4 agosto 1919

En junio impuso el 'terror rojo' por el que fueron ejecutadas cientos de personas

Derribado el dictador comunista de Hungría, Bela Kun, que huye del país tras dos meses de brutal represión

Hechos

El 1.08.1919 Bela Kun dimitió como jefe de Gobierno de Hungría y abandonó el país.

Lecturas

La experiencia comunista en Hungría ha finalizado. El régimen comunista húngaro había sido proclamado en marzo de 1919 con el deseo de imitar el ejemplo de Lenin en Rusia.

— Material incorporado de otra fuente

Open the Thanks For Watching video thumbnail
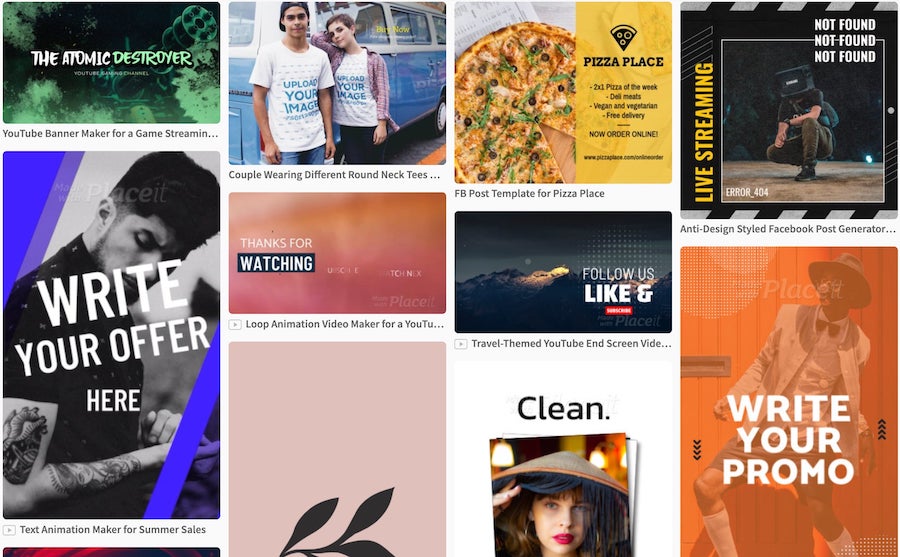The width and height of the screenshot is (900, 557). coord(337,253)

El pasado día 31 de julio se anunció la dimisión del gobierno; un día después la Entente (la coalición internacional formada por Francia, Reino Unido y los Estados Unidos) exigió la dimisión incondicional del dictador soviético húngaro. FInalmente el día 2 de agosto Bela Kun presentó la dimisión. Un nuevo gobierno integrado por socialistas y sindicalistas (no comunistas) presidido por J. Bendel, se ha hecho cargo por completo del poder.

Sin embargo, la proximidad de tropas rumanas, que comenzaban a penetrar en los arrabales de Budapest y la amenaza de la Entente, aseguran el fin de la comuna de Budapest en pocos días. Los dirigentes soviéticos abandonan el país incluido el propio Bela Kun camino a la Unión Soviética (Rusia) ante la certidumbre del fracaso. En total, los soviets han gobernado durante algo más de cuatro meses.

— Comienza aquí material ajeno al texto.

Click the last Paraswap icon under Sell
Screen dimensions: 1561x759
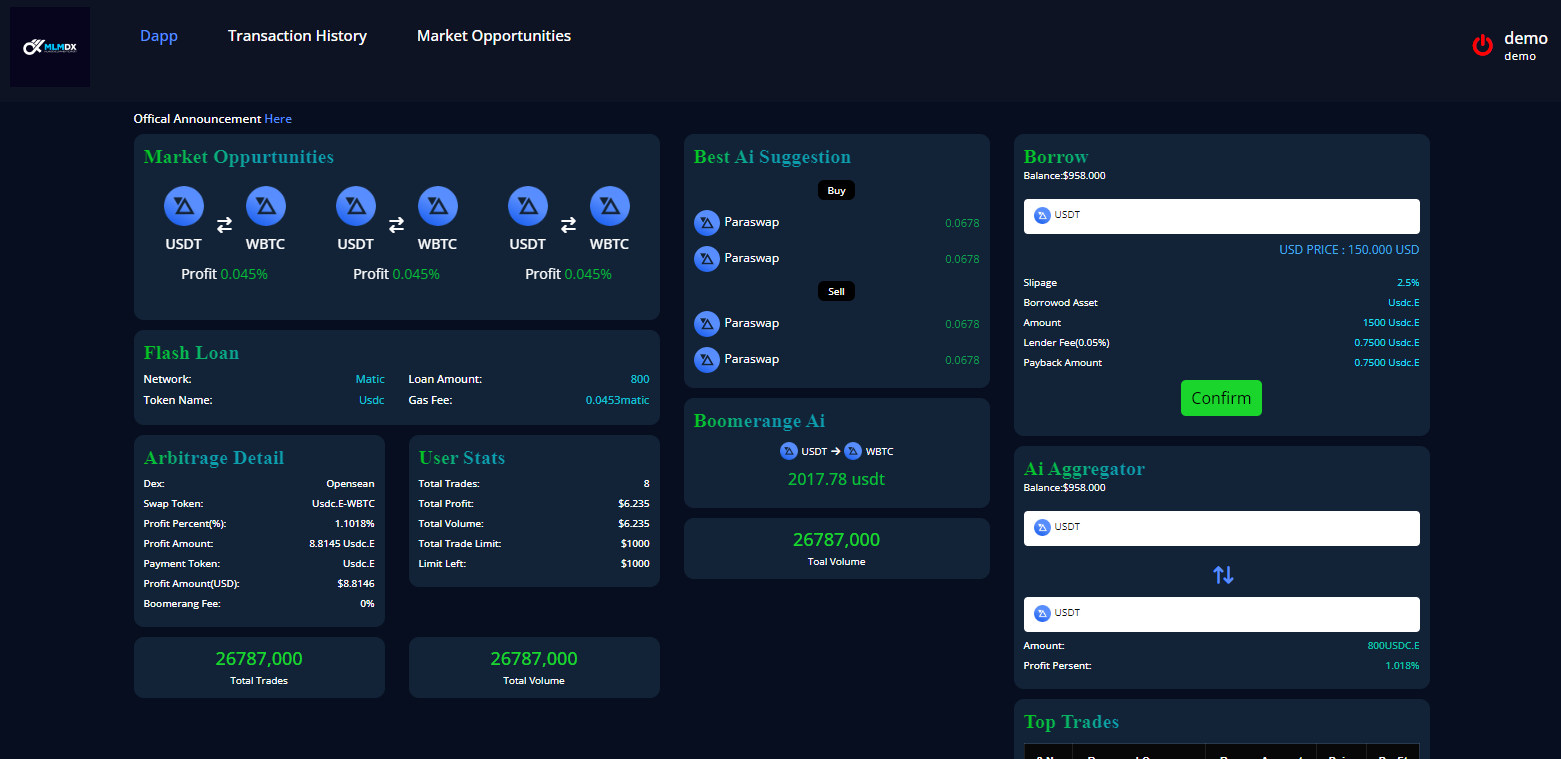coord(707,360)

La presión internacional, la falta de preparación de la clase obrera y campesina para la revolución, unido al conservadurismo imperante han hecho fracasar la experiencia.

No volverá a haber un régimen comunista en Hungria hasta la invasión / liberación del país por la URSS y la llegada de Mátyás Rákosi.

El Análisis

Béla Kun: del mesías rojo húngaro al anonimato de una purga estalinista

JF Lamata

En agosto de 1919, tras apenas cinco meses de gobierno, caía estrepitosamente el régimen comunista instaurado en Hungría por Béla Kun, aquel joven ideólogo que había pretendido erigirse como el «Lenin del Danubio». Su caída fue tan fulminante como su ascenso. Las promesas de justicia social y reforma revolucionaria pronto se vieron empañadas por una ola de represión brutal conocida como el Terror Rojo húngaro, que dejó cientos de víctimas entre opositores, religiosos, liberales y campesinos. La esperanza de transformar una Hungría humillada tras la Gran Guerra en un Estado comunista ejemplar se transformó en una pesadilla sangrienta. La entrada del ejército rumano en Budapest selló su destino y el de su efímera república soviética.

Acusado de crímenes, desorden y abuso del poder, Béla Kun encontró refugio en la única patria que le abría los brazos: la Unión Soviética, cuna del comunismo y, paradójicamente, sepulcro de muchos de sus hijos. Durante un tiempo, trabajó como funcionario del Komintern, creyendo seguir sirviendo a la revolución mundial. Pero el idealismo de Kun no lo salvó del despiadado engranaje del poder soviético. Cuando Stalin consolidó su dominio absoluto en los años treinta, purgó sin titubeos a todos los revolucionarios que podían recordarle la vieja idea del internacionalismo o la posibilidad de pensar más allá del Partido. Kun, que soñó con ser el segundo Lenin, fue ejecutado como un traidor más en 1938.

La historia de Béla Kun es la tragedia de un revolucionario que confundió la utopía con el dogma, y la justicia social con el autoritarismo. Su fracaso en Hungría selló la imposibilidad de replicar la revolución rusa en Europa Central en aquel momento, y su ejecución en Moscú evidenció que el comunismo no perdonaba a sus propios hijos cuando dejaban de ser útiles. Lo que comenzó como un grito contra la humillación nacional y la miseria, terminó como un capítulo más del ciclo de represión que marcaría al siglo XX. Kun no fue Lenin. Ni siquiera fue Trotksy. Fue, al final, una advertencia silenciada por su propio bando.